I just spent six-plus hours going through her (the copy-editor's) changes in Word. I probably kept 30% of them. The rest were:
* removal of all Oxford commas and all commas before "and"
* addition of commas before every conjunction except "and", even where not necessary
* adding spaces before and after each ellipsis and em-dash, even when they ended dialogue (so they didn't run directly into a quotation mark, such as --" or ...")
* setting off every possible parenthetical phrase with commas, even when not appropriate
* adding actual parentheses in the text
* adding spaces between compound words that don't need spaces between them, and removing every single one of my dash-concatenated compound adjectives
* moving commas, ellipses, and em-dashes all over the place in dialogue -- when they were clearly there so that, when read aloud, the dialogue would sound more like a person actually speaking it
* obliterating intentional use of repetition and intentional misuse of comma list rules for dramatic purposes (she did x and y and z and a, but still his b was doing c)
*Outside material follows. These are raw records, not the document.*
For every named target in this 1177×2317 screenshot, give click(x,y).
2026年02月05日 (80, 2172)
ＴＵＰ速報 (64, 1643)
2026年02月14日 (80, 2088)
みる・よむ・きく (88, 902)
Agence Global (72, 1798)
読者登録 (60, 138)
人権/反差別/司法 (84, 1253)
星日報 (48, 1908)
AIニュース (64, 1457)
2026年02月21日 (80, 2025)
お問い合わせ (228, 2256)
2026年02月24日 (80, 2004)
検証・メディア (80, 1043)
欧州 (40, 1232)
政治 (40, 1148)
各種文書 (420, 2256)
* having absolutely no knowledge of how to recognize and edit for properly-used parallel structure
In her defense, she did pick out a couple of places where I needed to be more precise or improve the flow, and she did make some changes that improved the writing. But on the whole I rejected the majority of her changes. The same thing happened with my previous novel, and that time around I actually noted why I rejected them. This time I just rejected, accepted, or edited.
So my question is this: how do you tell your publisher that her chosen copy editor sucks?
I'm not perfect. I know this. I would never presume to say that I am the best copy editor on the planet, or that I can publish something with no revisions, or that everything I do is grammatically-perfect. However, I would say that of all the things she marked as possible errors, when you remove all the unnecessarily-added spacing issues, only 10% needed to be changed, and I accepted another 25% as "okay, fine, I'll just accept these because they're not a big deal and they don't change the book one way or the other."
But I have another publication (a novelette) with them, and if this editor destroyed a book that takes place in Florida in 2008, what's she going to do to a novelette that takes place in a fantasy world?
(Apparently this editor has worked on multiple NYT bestsellers, though since I only have her first name, I don't know how to verify that.)